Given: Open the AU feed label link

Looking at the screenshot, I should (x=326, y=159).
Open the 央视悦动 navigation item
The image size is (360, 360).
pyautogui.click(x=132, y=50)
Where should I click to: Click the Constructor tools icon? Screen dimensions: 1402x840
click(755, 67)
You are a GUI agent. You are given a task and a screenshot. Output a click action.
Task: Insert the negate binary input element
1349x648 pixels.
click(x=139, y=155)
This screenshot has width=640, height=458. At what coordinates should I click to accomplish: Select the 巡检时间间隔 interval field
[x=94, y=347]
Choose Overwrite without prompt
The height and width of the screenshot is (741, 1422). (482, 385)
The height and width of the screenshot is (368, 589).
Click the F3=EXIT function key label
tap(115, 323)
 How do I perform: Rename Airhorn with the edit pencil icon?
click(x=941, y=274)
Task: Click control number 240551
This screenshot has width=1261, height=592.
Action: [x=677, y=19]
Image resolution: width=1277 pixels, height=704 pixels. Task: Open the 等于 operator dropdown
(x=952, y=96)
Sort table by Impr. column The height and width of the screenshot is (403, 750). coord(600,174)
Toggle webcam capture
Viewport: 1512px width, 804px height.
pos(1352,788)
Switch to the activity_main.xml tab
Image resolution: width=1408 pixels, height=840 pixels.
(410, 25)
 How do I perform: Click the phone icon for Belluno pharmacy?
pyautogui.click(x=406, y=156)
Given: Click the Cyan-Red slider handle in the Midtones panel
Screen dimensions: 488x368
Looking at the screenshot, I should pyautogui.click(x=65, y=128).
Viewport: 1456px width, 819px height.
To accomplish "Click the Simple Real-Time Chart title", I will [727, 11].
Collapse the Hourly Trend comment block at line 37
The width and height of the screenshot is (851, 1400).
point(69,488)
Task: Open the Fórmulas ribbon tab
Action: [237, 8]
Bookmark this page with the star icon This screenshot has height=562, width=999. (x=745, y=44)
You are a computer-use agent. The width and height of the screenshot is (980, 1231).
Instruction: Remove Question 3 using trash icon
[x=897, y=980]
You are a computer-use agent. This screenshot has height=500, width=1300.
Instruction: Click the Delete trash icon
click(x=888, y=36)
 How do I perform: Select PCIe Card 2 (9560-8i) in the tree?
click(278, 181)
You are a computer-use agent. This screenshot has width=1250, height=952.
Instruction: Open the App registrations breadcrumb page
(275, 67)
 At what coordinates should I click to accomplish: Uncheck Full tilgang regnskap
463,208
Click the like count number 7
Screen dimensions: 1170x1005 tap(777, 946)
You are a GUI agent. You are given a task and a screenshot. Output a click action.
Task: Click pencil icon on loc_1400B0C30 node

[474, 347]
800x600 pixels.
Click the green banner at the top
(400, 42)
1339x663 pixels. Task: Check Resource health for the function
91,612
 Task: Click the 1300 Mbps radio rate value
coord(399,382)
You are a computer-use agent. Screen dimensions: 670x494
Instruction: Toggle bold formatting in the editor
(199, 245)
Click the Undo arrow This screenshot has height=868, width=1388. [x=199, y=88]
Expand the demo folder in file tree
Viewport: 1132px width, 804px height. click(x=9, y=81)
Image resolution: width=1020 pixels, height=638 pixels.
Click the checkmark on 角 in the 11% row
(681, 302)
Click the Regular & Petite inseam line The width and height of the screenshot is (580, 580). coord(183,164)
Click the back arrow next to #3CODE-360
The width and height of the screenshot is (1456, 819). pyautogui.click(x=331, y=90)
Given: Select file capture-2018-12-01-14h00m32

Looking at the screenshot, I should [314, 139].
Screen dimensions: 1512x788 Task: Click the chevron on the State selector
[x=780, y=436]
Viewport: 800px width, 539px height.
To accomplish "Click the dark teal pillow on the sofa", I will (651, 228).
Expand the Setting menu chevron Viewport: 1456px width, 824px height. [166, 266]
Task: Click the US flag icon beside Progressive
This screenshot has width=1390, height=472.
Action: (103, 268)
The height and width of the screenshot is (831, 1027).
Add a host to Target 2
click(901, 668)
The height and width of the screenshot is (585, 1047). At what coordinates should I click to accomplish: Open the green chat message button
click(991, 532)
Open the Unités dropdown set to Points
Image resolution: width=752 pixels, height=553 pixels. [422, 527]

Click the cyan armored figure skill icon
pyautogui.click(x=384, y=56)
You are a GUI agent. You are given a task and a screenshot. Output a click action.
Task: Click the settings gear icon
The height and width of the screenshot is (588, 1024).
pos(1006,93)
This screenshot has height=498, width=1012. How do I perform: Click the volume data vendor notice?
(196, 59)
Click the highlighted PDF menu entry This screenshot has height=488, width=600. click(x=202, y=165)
□ □ □ □ □
Give every line of the listing above as a JSON list of strings, one string per line, leaving out blank lines.

- [WRITTEN ANSWER]:
[
  "Given: Open the AU feed label link",
  "Looking at the screenshot, I should (x=326, y=159).",
  "Open the 央视悦动 navigation item",
  "The image size is (360, 360).",
  "pyautogui.click(x=132, y=50)",
  "Where should I click to: Click the Constructor tools icon? Screen dimensions: 1402x840",
  "click(755, 67)",
  "You are a GUI agent. You are given a task and a screenshot. Output a click action.",
  "Task: Insert the negate binary input element",
  "1349x648 pixels.",
  "click(x=139, y=155)",
  "This screenshot has width=640, height=458. At what coordinates should I click to accomplish: Select the 巡检时间间隔 interval field",
  "[x=94, y=347]",
  "Choose Overwrite without prompt",
  "The height and width of the screenshot is (741, 1422). (482, 385)",
  "The height and width of the screenshot is (368, 589).",
  "Click the F3=EXIT function key label",
  "tap(115, 323)",
  " How do I perform: Rename Airhorn with the edit pencil icon?",
  "click(x=941, y=274)",
  "Task: Click control number 240551",
  "This screenshot has width=1261, height=592.",
  "Action: [x=677, y=19]",
  "Image resolution: width=1277 pixels, height=704 pixels. Task: Open the 等于 operator dropdown",
  "(x=952, y=96)",
  "Sort table by Impr. column The height and width of the screenshot is (403, 750). coord(600,174)",
  "Toggle webcam capture",
  "Viewport: 1512px width, 804px height.",
  "pos(1352,788)",
  "Switch to the activity_main.xml tab",
  "Image resolution: width=1408 pixels, height=840 pixels.",
  "(410, 25)",
  " How do I perform: Click the phone icon for Belluno pharmacy?",
  "pyautogui.click(x=406, y=156)",
  "Given: Click the Cyan-Red slider handle in the Midtones panel",
  "Screen dimensions: 488x368",
  "Looking at the screenshot, I should pyautogui.click(x=65, y=128).",
  "Viewport: 1456px width, 819px height.",
  "To accomplish \"Click the Simple Real-Time Chart title\", I will [727, 11].",
  "Collapse the Hourly Trend comment block at line 37",
  "The width and height of the screenshot is (851, 1400).",
  "point(69,488)",
  "Task: Open the Fórmulas ribbon tab",
  "Action: [237, 8]",
  "Bookmark this page with the star icon This screenshot has height=562, width=999. (x=745, y=44)",
  "You are a computer-use agent. The width and height of the screenshot is (980, 1231).",
  "Instruction: Remove Question 3 using trash icon",
  "[x=897, y=980]",
  "You are a computer-use agent. This screenshot has height=500, width=1300.",
  "Instruction: Click the Delete trash icon",
  "click(x=888, y=36)",
  " How do I perform: Select PCIe Card 2 (9560-8i) in the tree?",
  "click(278, 181)",
  "You are a computer-use agent. This screenshot has width=1250, height=952.",
  "Instruction: Open the App registrations breadcrumb page",
  "(275, 67)",
  " At what coordinates should I click to accomplish: Uncheck Full tilgang regnskap",
  "463,208",
  "Click the like count number 7",
  "Screen dimensions: 1170x1005 tap(777, 946)",
  "You are a GUI agent. You are given a task and a screenshot. Output a click action.",
  "Task: Click pencil icon on loc_1400B0C30 node",
  "[474, 347]",
  "800x600 pixels.",
  "Click the green banner at the top",
  "(400, 42)",
  "1339x663 pixels. Task: Check Resource health for the function",
  "91,612",
  " Task: Click the 1300 Mbps radio rate value",
  "coord(399,382)",
  "You are a computer-use agent. Screen dimensions: 670x494",
  "Instruction: Toggle bold formatting in the editor",
  "(199, 245)",
  "Click the Undo arrow This screenshot has height=868, width=1388. [x=199, y=88]",
  "Expand the demo folder in file tree",
  "Viewport: 1132px width, 804px height. click(x=9, y=81)",
  "Image resolution: width=1020 pixels, height=638 pixels.",
  "Click the checkmark on 角 in the 11% row",
  "(681, 302)",
  "Click the Regular & Petite inseam line The width and height of the screenshot is (580, 580). coord(183,164)",
  "Click the back arrow next to #3CODE-360",
  "The width and height of the screenshot is (1456, 819). pyautogui.click(x=331, y=90)",
  "Given: Select file capture-2018-12-01-14h00m32",
  "Looking at the screenshot, I should [314, 139].",
  "Screen dimensions: 1512x788 Task: Click the chevron on the State selector",
  "[x=780, y=436]",
  "Viewport: 800px width, 539px height.",
  "To accomplish \"Click the dark teal pillow on the sofa\", I will (651, 228).",
  "Expand the Setting menu chevron Viewport: 1456px width, 824px height. [166, 266]",
  "Task: Click the US flag icon beside Progressive",
  "This screenshot has width=1390, height=472.",
  "Action: (103, 268)",
  "The height and width of the screenshot is (831, 1027).",
  "Add a host to Target 2",
  "click(901, 668)",
  "The height and width of the screenshot is (585, 1047). At what coordinates should I click to accomplish: Open the green chat message button",
  "click(991, 532)",
  "Open the Unités dropdown set to Points",
  "Image resolution: width=752 pixels, height=553 pixels. [422, 527]",
  "Click the cyan armored figure skill icon",
  "pyautogui.click(x=384, y=56)",
  "You are a GUI agent. You are given a task and a screenshot. Output a click action.",
  "Task: Click the settings gear icon",
  "The height and width of the screenshot is (588, 1024).",
  "pos(1006,93)",
  "This screenshot has height=498, width=1012. How do I perform: Click the volume data vendor notice?",
  "(196, 59)",
  "Click the highlighted PDF menu entry This screenshot has height=488, width=600. click(x=202, y=165)"
]